Mapping the vulnerability of crop production to drought in Ghana using rainfall, yield and socioeconomic data
Produced as part of the Adaptation to climate change and human development CCCEP research programme theme
Abstract of Working Paper 55
This study evaluates new multi-scale, multi-indicator methods for assessing the vulnerability of crop production to drought at a national and regional scale by identifying differences across and within ten regions of Ghana, a country that faces many climate and crop production challenges typical of sub-Saharan Africa.
The paper highlights key methodological steps required to improve drought sensitivity and vulnerability assessments for dynamic dryland farming systems typified by multiple drivers of change and thresholds of risk that are dynamic in space and time.
The paper outlines how a quantitative national and regional study is a critical first step in assessing differences in the drought sensitivity of food production systems. The paper shows how this enables the formulation of more targeted district and community level research that can explore the drivers of vulnerability and change on a local-scale.

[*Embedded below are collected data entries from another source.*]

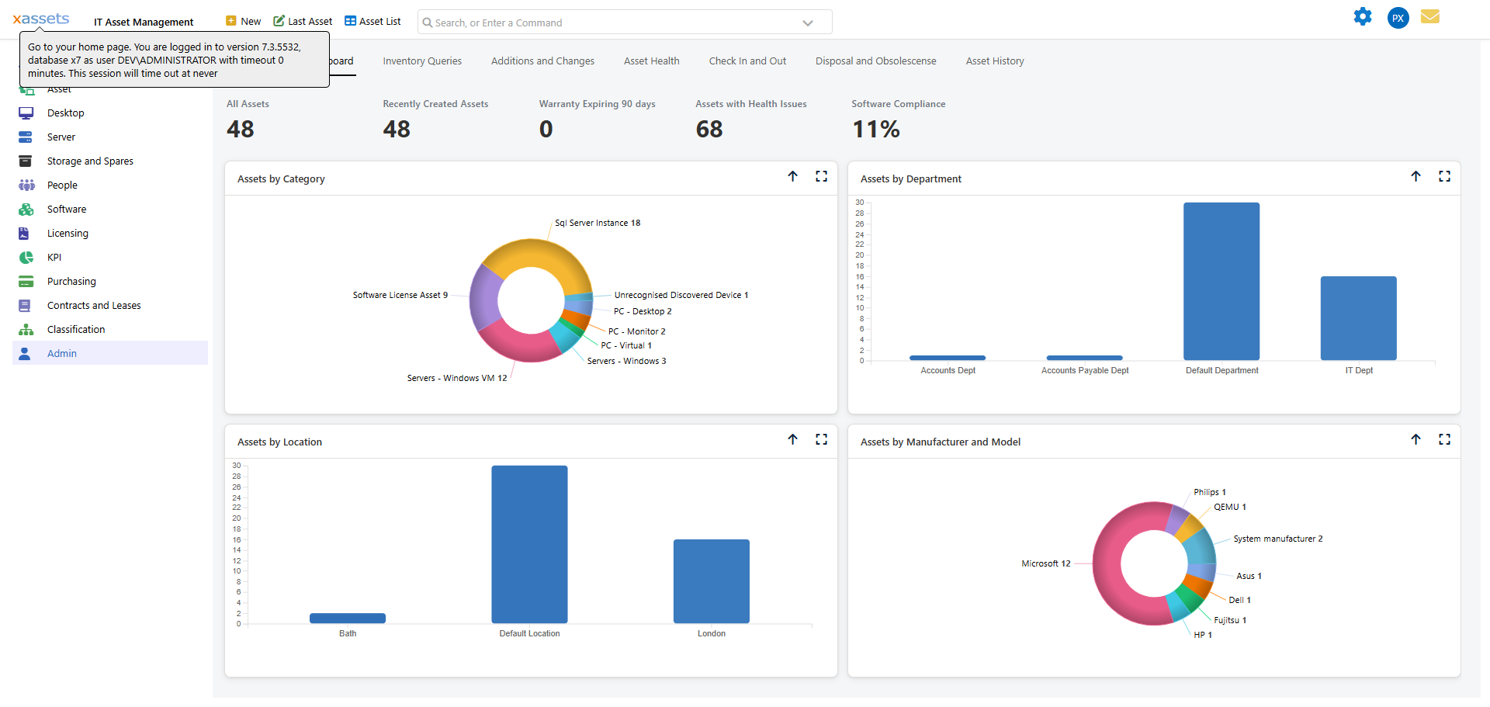
Task: Open the Classification hierarchy icon
Action: tap(26, 330)
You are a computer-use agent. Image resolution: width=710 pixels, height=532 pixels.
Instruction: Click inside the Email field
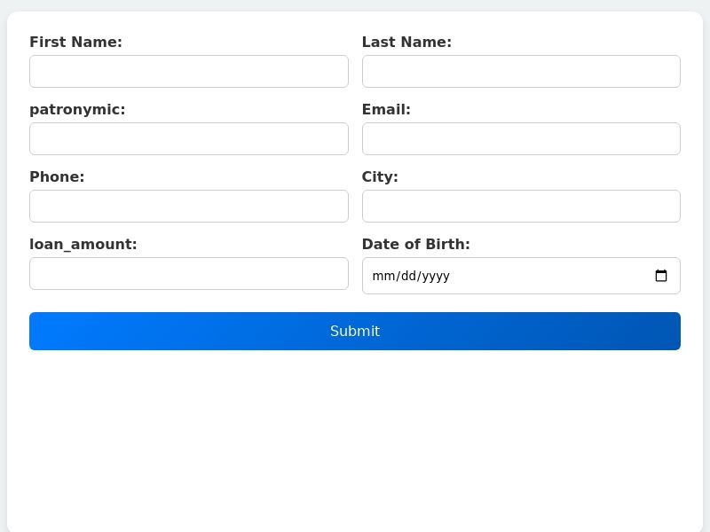521,138
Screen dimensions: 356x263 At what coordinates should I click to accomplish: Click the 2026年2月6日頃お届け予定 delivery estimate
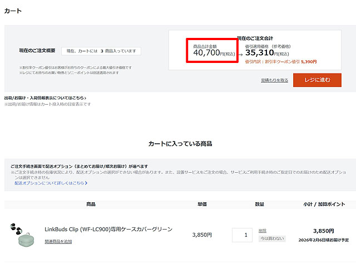[323, 240]
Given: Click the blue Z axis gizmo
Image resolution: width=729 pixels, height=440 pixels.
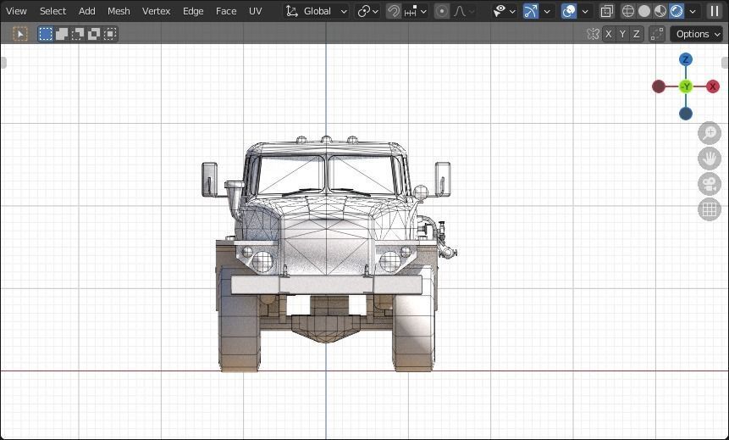Looking at the screenshot, I should click(x=686, y=59).
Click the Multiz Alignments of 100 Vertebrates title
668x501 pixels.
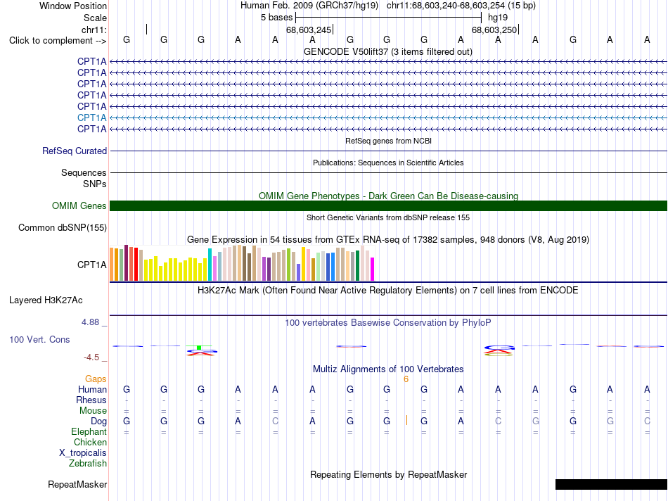388,369
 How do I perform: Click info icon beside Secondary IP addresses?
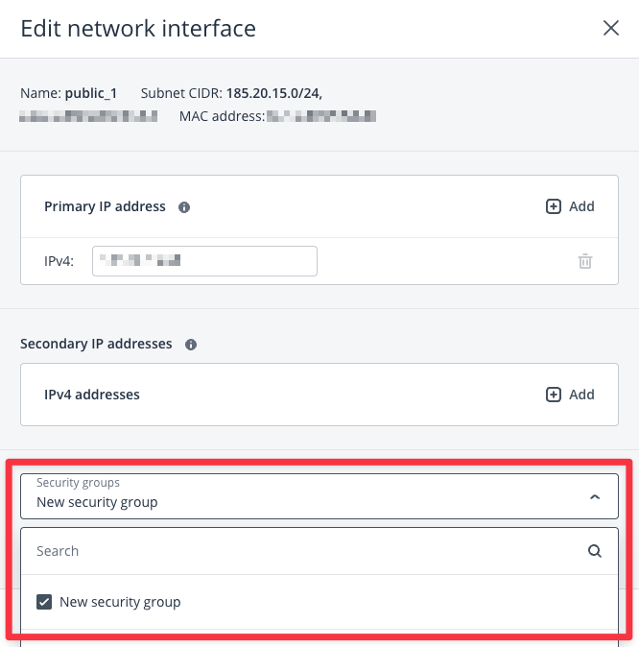click(191, 344)
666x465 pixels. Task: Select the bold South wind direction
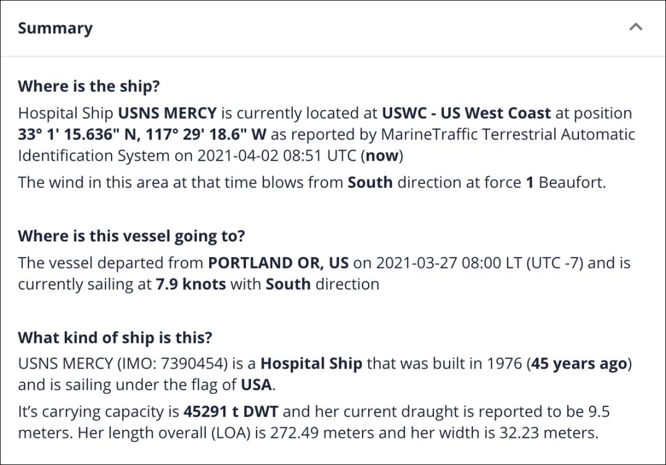click(370, 183)
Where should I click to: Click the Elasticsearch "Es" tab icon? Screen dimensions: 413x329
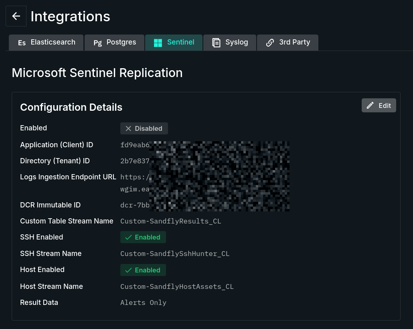click(22, 43)
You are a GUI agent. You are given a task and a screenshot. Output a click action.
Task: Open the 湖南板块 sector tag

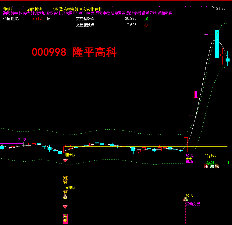tap(34, 9)
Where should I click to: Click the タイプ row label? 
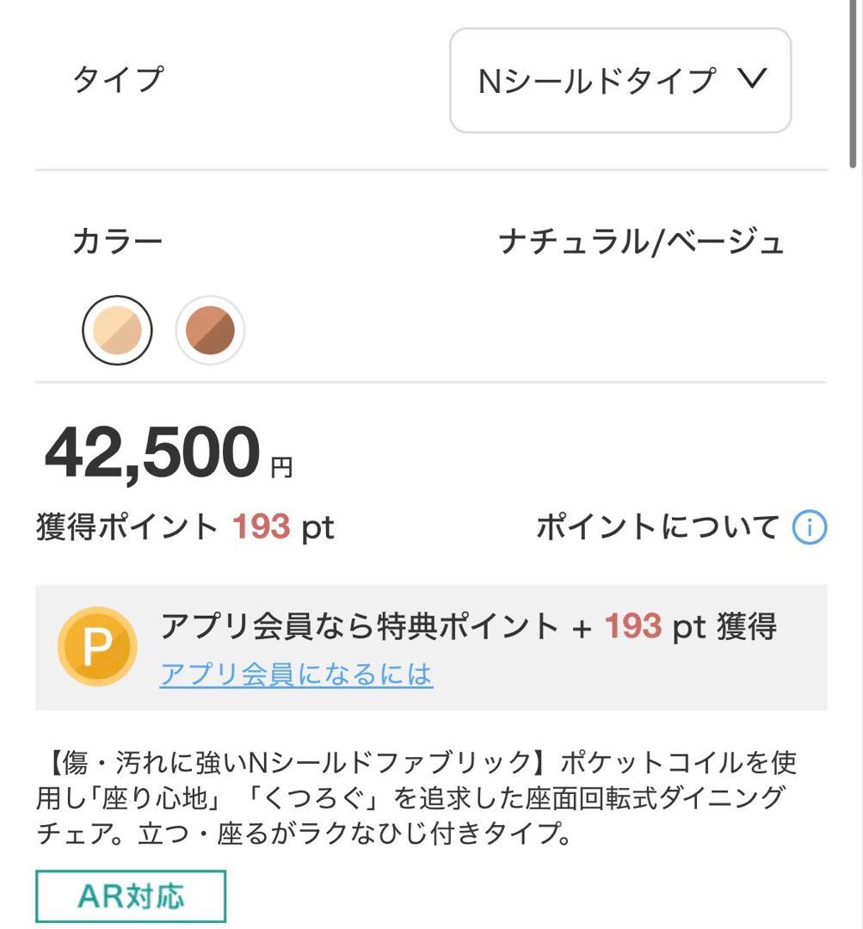coord(117,79)
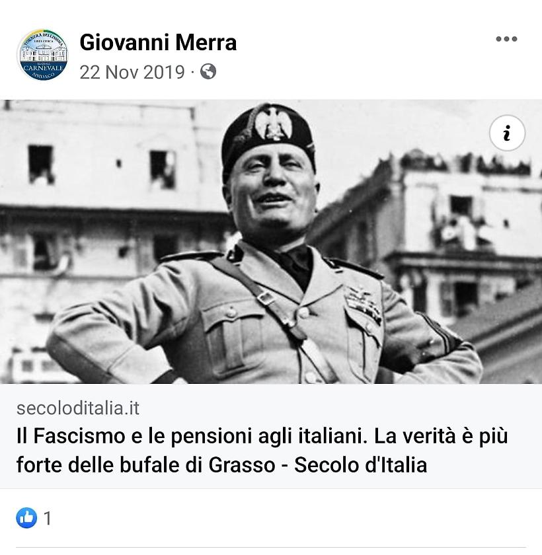Visit the secoloditalia.it source domain
The image size is (542, 555).
point(78,408)
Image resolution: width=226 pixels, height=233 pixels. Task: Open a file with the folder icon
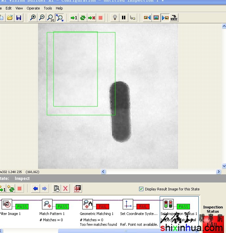(10, 18)
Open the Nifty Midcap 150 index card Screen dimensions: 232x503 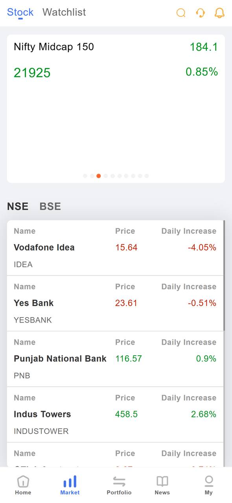[116, 108]
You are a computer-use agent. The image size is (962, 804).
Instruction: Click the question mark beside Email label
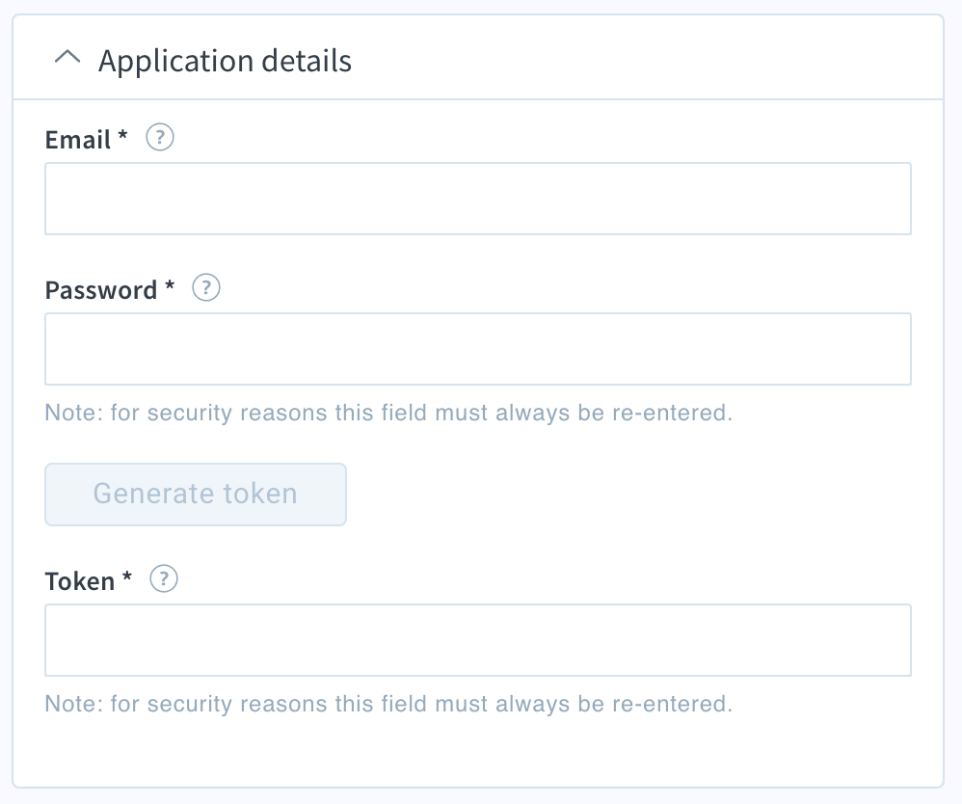(159, 138)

The results of national and regional scale analyses show that vulnerability to drought has both discernible geographical patterns and socioeconomic associations, with the Northern, Upper West and Upper East regions being most vulnerable. These regions also have the lowest adaptive capacity due to low socioeconomic development and have economies based largely on rain-fed agriculture. Within regions are found considerable differences between districts that can be explained only partly by socioeconomic variables with further community and household-scale research required to explain the causes of differences in vulnerability status.
The results here highlight that national and regional scale multi-indicator vulnerability assessments are a vital (and often ignored) first step in assessing vulnerability across a large area. These inputs can guide both local-level research and also demonstrate the need for region-specific policies to reduce vulnerability and to enhance drought preparedness within dryland farming communities.